Goal
Can you rewrite the part of the material that opens at its very start and closes with the line containing "pos(379,52)", putting "menu" in place of each "dropdown" and leaving everything else unchanged?

Input records
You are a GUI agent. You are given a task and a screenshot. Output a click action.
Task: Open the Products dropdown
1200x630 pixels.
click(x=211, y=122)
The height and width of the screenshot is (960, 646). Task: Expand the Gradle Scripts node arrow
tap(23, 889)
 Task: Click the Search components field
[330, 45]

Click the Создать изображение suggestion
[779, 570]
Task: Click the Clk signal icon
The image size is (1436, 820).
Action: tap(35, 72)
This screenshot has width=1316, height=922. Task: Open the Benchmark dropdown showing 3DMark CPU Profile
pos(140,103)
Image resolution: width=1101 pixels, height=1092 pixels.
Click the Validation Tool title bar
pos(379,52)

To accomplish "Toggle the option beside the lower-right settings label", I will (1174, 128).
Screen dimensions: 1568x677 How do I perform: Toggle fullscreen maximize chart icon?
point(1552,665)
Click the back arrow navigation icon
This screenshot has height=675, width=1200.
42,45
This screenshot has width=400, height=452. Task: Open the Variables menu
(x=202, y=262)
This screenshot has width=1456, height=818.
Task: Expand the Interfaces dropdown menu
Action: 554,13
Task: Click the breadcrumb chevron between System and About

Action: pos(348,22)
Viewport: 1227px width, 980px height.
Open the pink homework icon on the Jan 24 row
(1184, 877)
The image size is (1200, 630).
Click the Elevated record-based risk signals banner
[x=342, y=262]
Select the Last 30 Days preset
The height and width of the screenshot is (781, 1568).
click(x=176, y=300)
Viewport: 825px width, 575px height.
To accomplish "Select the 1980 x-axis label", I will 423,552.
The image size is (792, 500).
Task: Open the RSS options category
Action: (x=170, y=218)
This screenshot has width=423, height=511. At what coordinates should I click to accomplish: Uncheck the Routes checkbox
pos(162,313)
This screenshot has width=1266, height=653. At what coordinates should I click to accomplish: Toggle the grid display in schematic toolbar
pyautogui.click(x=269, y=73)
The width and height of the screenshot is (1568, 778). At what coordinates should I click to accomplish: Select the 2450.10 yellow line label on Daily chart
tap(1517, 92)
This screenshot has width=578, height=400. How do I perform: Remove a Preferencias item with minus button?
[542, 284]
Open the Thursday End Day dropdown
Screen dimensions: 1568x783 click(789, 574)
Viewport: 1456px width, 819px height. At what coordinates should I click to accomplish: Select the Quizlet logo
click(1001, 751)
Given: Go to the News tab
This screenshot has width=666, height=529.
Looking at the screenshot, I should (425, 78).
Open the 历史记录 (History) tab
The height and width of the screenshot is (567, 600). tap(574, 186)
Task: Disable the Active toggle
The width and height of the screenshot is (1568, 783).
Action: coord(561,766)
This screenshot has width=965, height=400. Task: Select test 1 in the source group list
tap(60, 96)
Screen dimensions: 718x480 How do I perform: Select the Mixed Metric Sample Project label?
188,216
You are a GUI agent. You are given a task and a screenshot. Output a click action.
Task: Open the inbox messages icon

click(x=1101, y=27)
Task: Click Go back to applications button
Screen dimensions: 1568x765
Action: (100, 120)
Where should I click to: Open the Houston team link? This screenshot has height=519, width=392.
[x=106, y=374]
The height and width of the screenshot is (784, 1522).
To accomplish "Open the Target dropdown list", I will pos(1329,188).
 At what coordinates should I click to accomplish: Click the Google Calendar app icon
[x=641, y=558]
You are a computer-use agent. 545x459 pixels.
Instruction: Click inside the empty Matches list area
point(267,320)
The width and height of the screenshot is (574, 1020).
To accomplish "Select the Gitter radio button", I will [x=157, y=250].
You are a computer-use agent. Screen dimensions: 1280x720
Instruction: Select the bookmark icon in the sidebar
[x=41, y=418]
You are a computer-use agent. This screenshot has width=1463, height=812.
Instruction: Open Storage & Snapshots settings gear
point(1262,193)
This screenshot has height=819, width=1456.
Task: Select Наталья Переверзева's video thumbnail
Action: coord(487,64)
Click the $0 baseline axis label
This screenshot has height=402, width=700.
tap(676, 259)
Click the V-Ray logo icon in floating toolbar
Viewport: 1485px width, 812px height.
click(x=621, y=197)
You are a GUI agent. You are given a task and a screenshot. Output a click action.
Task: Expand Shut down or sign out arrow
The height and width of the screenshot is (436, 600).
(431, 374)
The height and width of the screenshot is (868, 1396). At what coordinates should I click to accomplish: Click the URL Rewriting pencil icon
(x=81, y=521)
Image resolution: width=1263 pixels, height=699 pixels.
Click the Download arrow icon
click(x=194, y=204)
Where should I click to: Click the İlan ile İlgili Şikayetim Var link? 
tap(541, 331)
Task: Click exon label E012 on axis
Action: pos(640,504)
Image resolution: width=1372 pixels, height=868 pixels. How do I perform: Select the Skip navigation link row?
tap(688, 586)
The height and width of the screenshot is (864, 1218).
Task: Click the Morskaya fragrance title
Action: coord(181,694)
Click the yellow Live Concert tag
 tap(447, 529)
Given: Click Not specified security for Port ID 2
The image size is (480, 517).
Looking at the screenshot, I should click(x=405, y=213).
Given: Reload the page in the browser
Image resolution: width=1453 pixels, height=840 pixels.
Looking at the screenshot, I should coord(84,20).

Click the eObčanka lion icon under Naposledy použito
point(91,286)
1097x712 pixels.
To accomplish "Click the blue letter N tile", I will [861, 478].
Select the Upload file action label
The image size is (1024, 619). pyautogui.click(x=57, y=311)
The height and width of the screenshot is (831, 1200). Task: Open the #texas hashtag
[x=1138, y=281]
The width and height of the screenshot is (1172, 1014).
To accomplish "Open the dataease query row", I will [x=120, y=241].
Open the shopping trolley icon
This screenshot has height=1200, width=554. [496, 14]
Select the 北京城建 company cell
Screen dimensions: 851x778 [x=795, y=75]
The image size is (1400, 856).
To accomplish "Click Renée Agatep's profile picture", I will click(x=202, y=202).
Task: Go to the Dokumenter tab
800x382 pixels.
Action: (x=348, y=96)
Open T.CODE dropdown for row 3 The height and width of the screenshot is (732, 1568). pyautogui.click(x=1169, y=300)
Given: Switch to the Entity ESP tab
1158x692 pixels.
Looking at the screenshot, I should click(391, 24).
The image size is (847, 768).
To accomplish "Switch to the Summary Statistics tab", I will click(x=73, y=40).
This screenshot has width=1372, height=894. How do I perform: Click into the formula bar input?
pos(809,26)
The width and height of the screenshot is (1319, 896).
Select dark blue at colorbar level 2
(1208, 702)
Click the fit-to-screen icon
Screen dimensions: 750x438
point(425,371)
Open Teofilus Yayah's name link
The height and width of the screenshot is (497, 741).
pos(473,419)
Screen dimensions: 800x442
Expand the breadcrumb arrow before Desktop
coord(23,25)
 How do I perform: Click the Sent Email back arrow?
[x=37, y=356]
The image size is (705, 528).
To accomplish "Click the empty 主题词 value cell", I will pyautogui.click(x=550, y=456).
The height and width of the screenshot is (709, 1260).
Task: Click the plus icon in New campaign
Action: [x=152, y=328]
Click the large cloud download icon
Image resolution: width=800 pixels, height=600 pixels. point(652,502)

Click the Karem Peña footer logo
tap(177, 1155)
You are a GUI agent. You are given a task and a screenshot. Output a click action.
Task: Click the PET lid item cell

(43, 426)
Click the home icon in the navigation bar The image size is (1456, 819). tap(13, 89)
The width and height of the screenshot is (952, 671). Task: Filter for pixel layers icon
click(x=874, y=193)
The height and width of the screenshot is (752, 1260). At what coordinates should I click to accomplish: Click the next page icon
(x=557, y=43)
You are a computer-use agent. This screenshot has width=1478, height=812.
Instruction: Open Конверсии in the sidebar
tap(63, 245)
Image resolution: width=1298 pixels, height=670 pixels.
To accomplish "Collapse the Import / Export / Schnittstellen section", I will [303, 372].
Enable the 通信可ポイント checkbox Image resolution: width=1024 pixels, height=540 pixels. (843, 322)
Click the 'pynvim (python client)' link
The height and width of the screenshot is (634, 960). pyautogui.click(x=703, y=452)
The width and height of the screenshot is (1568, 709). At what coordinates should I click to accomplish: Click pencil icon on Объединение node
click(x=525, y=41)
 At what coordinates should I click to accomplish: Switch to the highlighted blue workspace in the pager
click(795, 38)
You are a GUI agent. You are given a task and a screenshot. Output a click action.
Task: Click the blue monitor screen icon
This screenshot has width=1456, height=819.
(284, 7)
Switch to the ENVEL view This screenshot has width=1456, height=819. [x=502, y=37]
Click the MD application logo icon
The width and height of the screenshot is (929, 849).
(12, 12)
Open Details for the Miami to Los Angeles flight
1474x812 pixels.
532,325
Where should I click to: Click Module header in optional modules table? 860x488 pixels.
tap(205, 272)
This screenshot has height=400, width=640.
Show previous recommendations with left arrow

Solution to the problem
You are a GUI agent. You are given a task and a screenshot. Output a click action.
Task: Open the Products menu
1200x630 pixels.
click(x=211, y=122)
The height and width of the screenshot is (960, 646). Task: Expand the Gradle Scripts node arrow
tap(23, 889)
 Task: Click the Search components field
[330, 45]

Click the Создать изображение suggestion
[779, 570]
Task: Click the Clk signal icon
The image size is (1436, 820).
Action: tap(35, 72)
This screenshot has width=1316, height=922. Task: Open the Benchmark menu showing 3DMark CPU Profile
pos(140,103)
Image resolution: width=1101 pixels, height=1092 pixels.
Click the Validation Tool title bar
pos(379,52)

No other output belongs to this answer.